The question of language is neither being raised nor answered; a fatal assumption is being made.

Kapil Sibal's latest antic move to allow setting up of foreign universities in India has attracted both support and opposition. But it is extremely disappointing that both supporters and opponents have forgotten the most important angle from which to view this whole development: that of the language(s) in which these universities, if and when setup, are going to operate.

Kapil Sibal himself, his supporters as well as opponents have forgotten to ask themselves as to how the whole of India, in which 93% of the population is not proficient in English, is going to benefit from universities from abroad which can offer education in no language other than English. How can one be certain that they're going to offer education only in English? Simple: our own universities are fallen in this respect.

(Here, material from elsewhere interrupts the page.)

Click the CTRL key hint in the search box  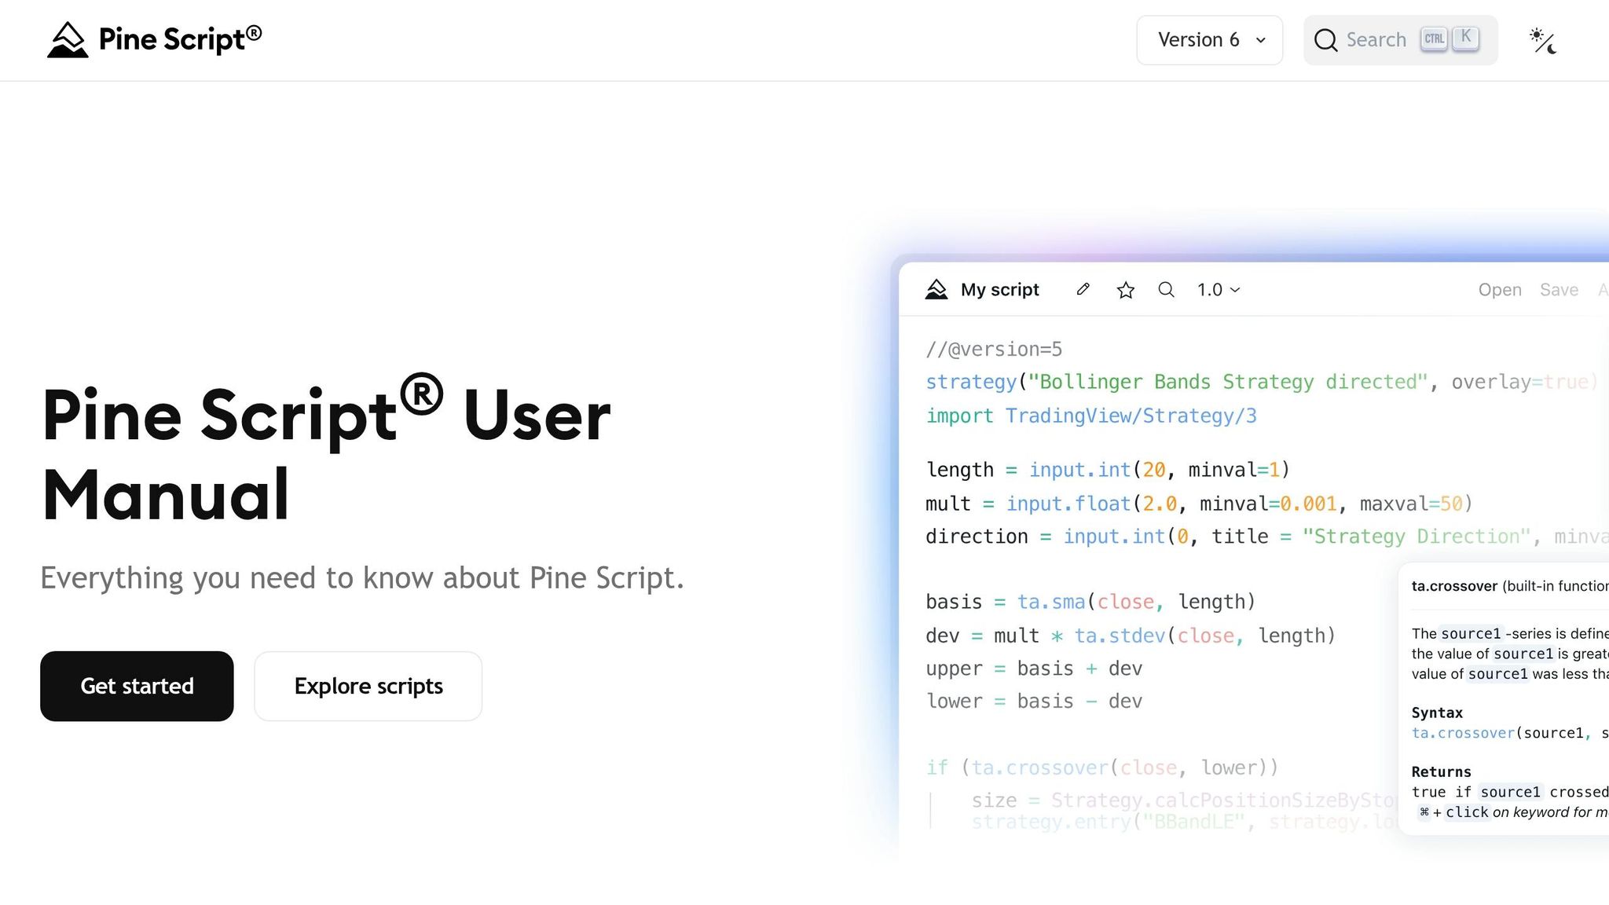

The question of language is neither being raised, nor being answered. Instead, a deathly silence surrounds both supporters and opponents. And therein lies a fatal problem which threatens to destroy the whole of India.

If you're following what Kapil Sibal is doing, you'll realize that he's got his attention fixed on the insignificant other: the rest 7% which is proficient in English. That's his focus segment, that's the people for whom he's toiling day in and day out, and that's the poorest and weakest man from Gandhi's Talisman for whom he's contemplating his step. But what about the 93%, minister?

It's high time the Government of India disinvests from minority aggrandizement. It's high time we set up and strengthen universities which work in the modern Indian languages such as Kannada, Tamil, Telugu, Hindi, Bengali, etc.

Kapil Sibal may not even have the ability to enumerate these languages; but that does not grant him a license to eliminate them. This is yet another example of how un-federal India is, and how un-caring of diversity a strong center can be for India. This is also an example of how a strong center can act to amplify the errors of a few a billion times over.

Whether it's private or public, Indian or foreign, a university which operates in a language which continues to alienate and exclude 93% of the people around it on average is not acting in the best interest of India.

Hence, existing universities must first be fixed, must be made to understand their social responsibilities in post-Macaulay India. They must first be made to understand that it is their responsibility to elevate Indian languages to the status which English enjoys today, and not to complain that they aren't already developed. They must be made to understand that they are supposed to be societal change-agents, not spineless creatures which feed on the filth which thrives in stagnant water.

If, and only if foreign universities can help elevate the status of Indian languages in education, are they of any help to India. Then, and only then, do they pass Gandhi's litmus test.